К тому времени как кувшинчик опустел, на город медленно опустилась ночь. На темном бархате неба зажглись махонькие алмазики звезд. Вот и пришла пора покинуть Киев. Не мог Василий после такого здесь оставаться. Обвел прощальным взглядом избенку. Да только смотреть не на что. Всего-то и богатства — стол, лавка дубовая, печь покосившаяся, да груда тряпок старых. Потому и уцелели, что никто ни покупать ни в заклад брать не восхотел. А что было хоть немного ценного, так давно уже пропил.
Задними дворами, стараясь не попадаться на глаза жителям города, пробрался Василий к воротам Киева. Как тать проскользнул мимо стражи. Никогда не мог и подумать, что придется от честных людей прятаться!
В голове приятно шумело от выпитого вина. Только вот видеть в темноте это совсем не помогало. И когда Василий стал налетать твердым лбом на деревья, понял, что давно с дороги сбился, в лесу плутает. А ночью дорогу в лесу искать — пустое дело. Махнув на все рукой, Василий решил переждать ночь под деревом, а как рассветет путь продолжить.
Осторожно ступая, Василий принялся выискивать ровное место для ночлега. Но предательски затаившийся в темноте куст и выпитое вино сыграли злую шутку. Запутавшись в переплетении веток, Василий, оглашая окрестности жуткой бранью, ухнул в бездонную яму.
Впрочем, дно обнаружилось довольно быстро — сильный удар о землю выбил из легких воздух. Хорошо хоть не головой, от такого удара недолго и к предкам отправиться, пришло в голову Василию, пока он пытался понять, куда его занесло.
Резкий неприятный запах настойчиво забивал ноздри. Не нужно было быть трезвым что бы определить что за яма попалась на пути. Самая настоящая медвежья берлога. Вот только судя по запаху — давно без хозяина. Живи здесь медведь, от вони уже задохнулся бы. А раз хозяина нет, то можно и до утра устроиться — все укрытие, подумал Василий, и забылся крепким, хмельным сном.

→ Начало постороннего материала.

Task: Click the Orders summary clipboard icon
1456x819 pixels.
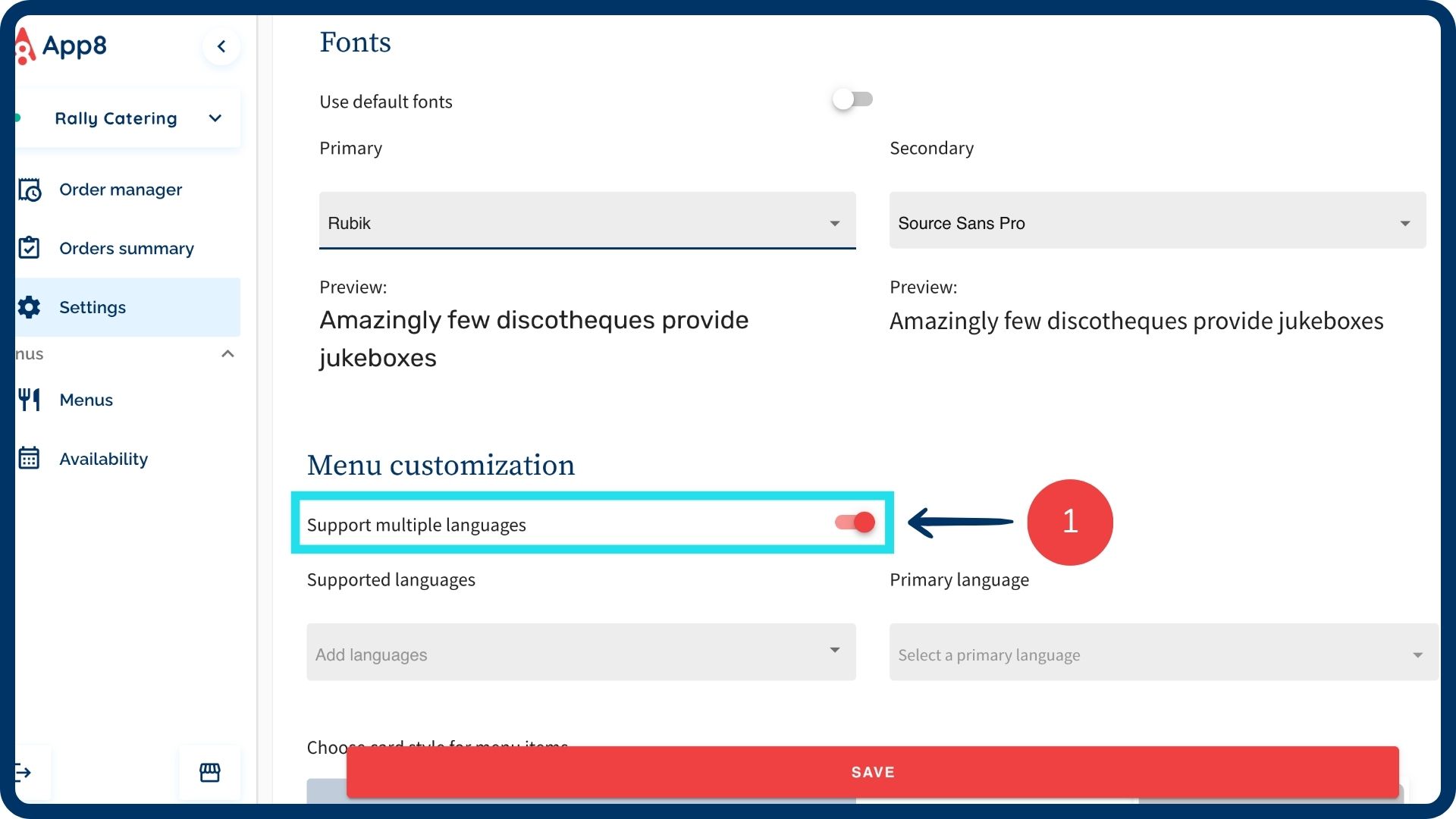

Разбудило Василия не ясное солнце, а конское ржание и громкие голоса. И кого сюда занесла нелегкая — мелькнула недовольная мысль. Даже в лесу покоя нет. Хотелось вылезти из берлоги, да обругать как следует, с переливами, как одни завсегдатаи корчмы умеют. Но удержался — заныло сердце в беспокойстве. Не понимая причины тревоги, Василий решил затаиться до времени. Не было еще случая, чтобы предчувствие обмануло.
Странное что-то было в доносящихся до его слуха голосах. Вслушиваясь, Василий аж вспотел, да без толку — ни слова не разобрал… Бубнят себе под нос, а чего бубнят? Тут рассказчик рассказал видимо что-то смешное, потому что округа огласилась громким пронзительным хохотом.
— Ха-ха-ха… Ой, якши… — особенно громко вскричал один голос.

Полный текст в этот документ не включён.